**Source**
^^^^^^^^

Crocker isn’t saying sanctions should be immediately dropped, but he said history shows that Tehran won’t yield to anything less than the all-out war it faced from Iraq in the 1980s. The mullahs, he argues instead, may be open to compromise if it’s in their best interest.

This is exactly why long ago I said the U.S. should have been back-channeling Rafsanjani when he still had the clout.

But from Michael Oren, Israel’s ambassador to the United States, in an op-ed for the Washington Post.

“(The) ayatollahs are taking no chances and trying to protect their nuclear assets. Iran has collaborated with Assad to supply Hizbullah with precision-guided missiles. If successful, the terrorists could target Israeli jets, vital installations and population centers. The goal is to deter Israel from defending itself against an imminent Iranian nuclear threat designed to wipe us off the map.

“But Israel will not remain passive. We will prevent these sophisticated missiles from reaching Hizbullah. We will closely monitor the movement of chemical and other game-changing weapons in Syria. Together with the United States, we will develop more advanced anti-ballistic systems. Yet we can never lose sight of the ultimate threat.

“If Iran gets the bomb, so too will a number of Middle Eastern states that can pose not only regional chemical but also global nuclear threats. An Iran with military nuclear capabilities will dominate the Persian Gulf and its vast oil deposits, driving oil prices to extortionary highs. And Iran can transfer nuclear weapons to terrorists who can launch them at foreign ports in shipping containers. The entire world will be endangered.

“The images emerging from the Middle East, though agonizing, must not camouflage Iran’s nuclear designs. These, we still believe, may yet be thwarted by a combination of escalating sanctions and a credible military threat. Iranian rulers must not only hear about the policy of all options on the table, they must fear it. Iranian nuclear installations may make for bland photographs, especially when compared with the region’s lurid scenes, but they foreshadow a cataclysmic picture.”

Separately, the Iranian presidential election is June 14. A hardliner is going to win, probably current nuclear negotiator Saeed Jalili, a protégé of Ayatollah Khamenei. I hope the Obama administration is ‘gaming this out.’ Jalili hates the West.

Lastly, an Argentine prosecutor has accused Iran of trying to infiltrate the likes of Brazil, Paraguay, Uruguay, Chile, Colombia, and others. Alberto Nisman is investigating the 1994 bomb attack on a Jewish center in Buenos Aires that killed 85, Iran having always been suspected of involvement (which it has denied). In an indictment handed to a judge in Buenos Aires, Nisman repeated the often-made claim:

“I legally accuse Iran of infiltrating several South American countries to install intelligence stations – in other words espionage bases – destined to commit, encourage and sponsor terror attacks like the one that took place against Amia,” referring to the Jewish center.

Your editor began discussing Iran’s tentacles in South America over ten years ago.

Iraq: The sectarian violence in this country is the worst since 2007, with well over 350 having been killed in just the last ten days of May. Incredibly, three years after he formed his government, Prime Minister Nouri al-Maliki also has no defense or interior minister.

^^^^^^^^

**Dataset entries**
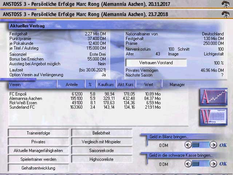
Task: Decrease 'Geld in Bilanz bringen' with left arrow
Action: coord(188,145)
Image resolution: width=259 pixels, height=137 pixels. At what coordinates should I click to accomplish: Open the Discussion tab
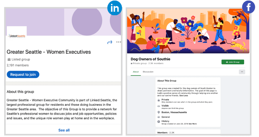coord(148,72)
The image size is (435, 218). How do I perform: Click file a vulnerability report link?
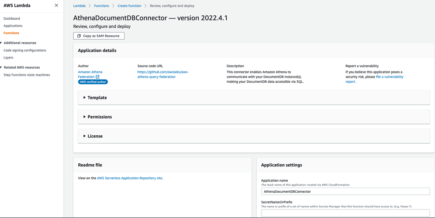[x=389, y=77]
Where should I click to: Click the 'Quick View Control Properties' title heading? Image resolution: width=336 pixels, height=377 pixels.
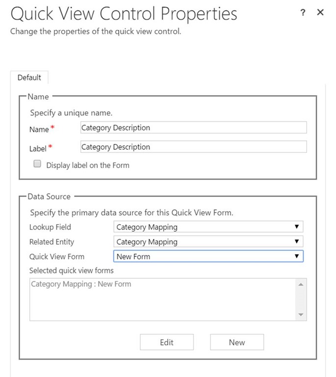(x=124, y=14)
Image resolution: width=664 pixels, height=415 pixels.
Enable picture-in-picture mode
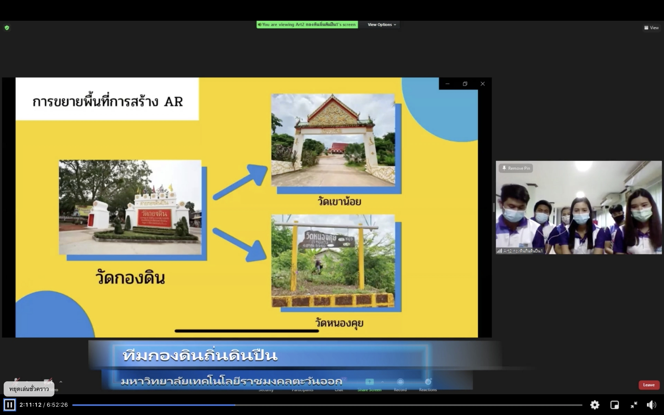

^^^^^^^^

According to the commentary on Iran, how many people were killed in the 1994 bomb attack on the Jewish center in Buenos Aires? The records come from a separate, unrelated source.

85